Band structure of boron doped carbon nanotubes

TL;DR

This study investigates how boron doping affects the electronic band structure of semiconducting carbon nanotubes, revealing the formation of acceptor bands and the impact of dopant distribution on electronic properties.

Contribution

It provides ab initio and tight-binding calculations showing the effects of high boron doping levels and dopant distribution on nanotube band structures.

Findings

Periodic boron doping creates acceptor-like bands in the band gap.
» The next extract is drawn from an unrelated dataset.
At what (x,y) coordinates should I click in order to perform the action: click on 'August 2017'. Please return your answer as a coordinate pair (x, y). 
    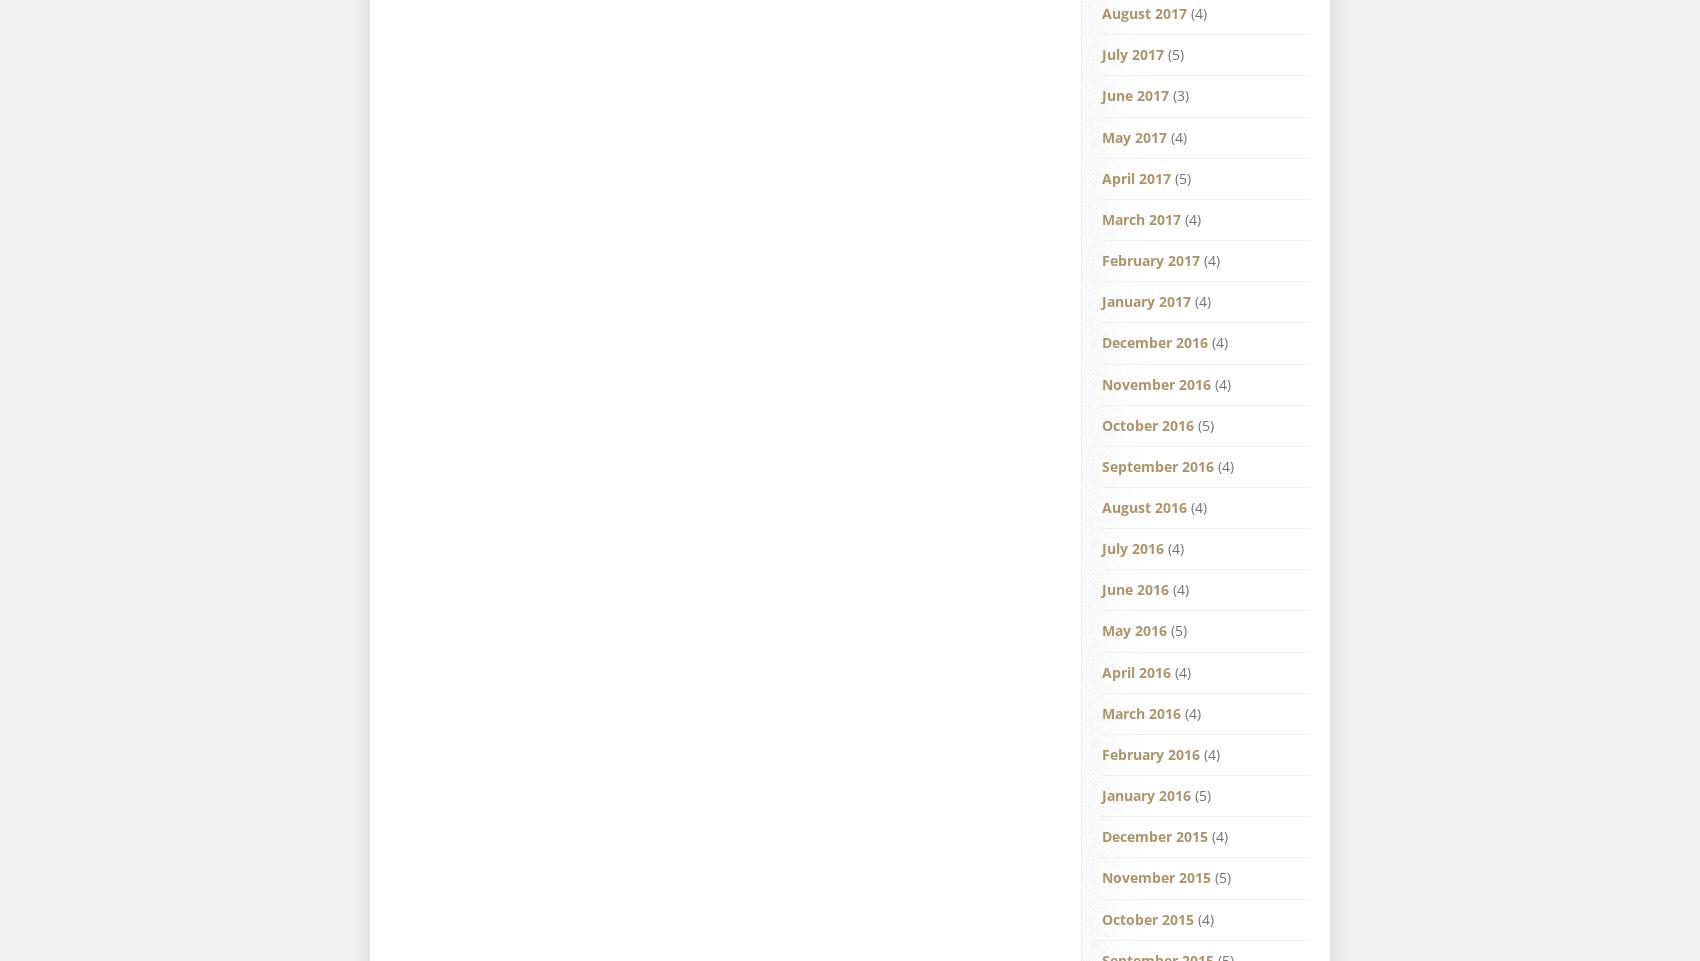
    Looking at the image, I should click on (1144, 12).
Random doping results in hybridized acceptor and carbon states above Fermi level.

Boron doping lowers the Fermi energy into the valence band.

Abstract

We present {\it ab initio} and self-consistent tight-binding calculations on the band structure of single wall semiconducting carbon nanotubes with high degrees (up to 25 %) of boron substitution. Besides a lowering of the Fermi energy into the valence band, a regular, periodic distribution of the p-dopants leads to the formation of a dispersive ``acceptor''-like band in the band gap of the undoped tube. This comes from the superposition of acceptor levels at the boron atoms with the delocalized carbon $\pi$-orbitals. Irregular (random) boron-doping leads to a high concentration of hybrids of acceptor and unoccupied carbon states above the Fermi edge.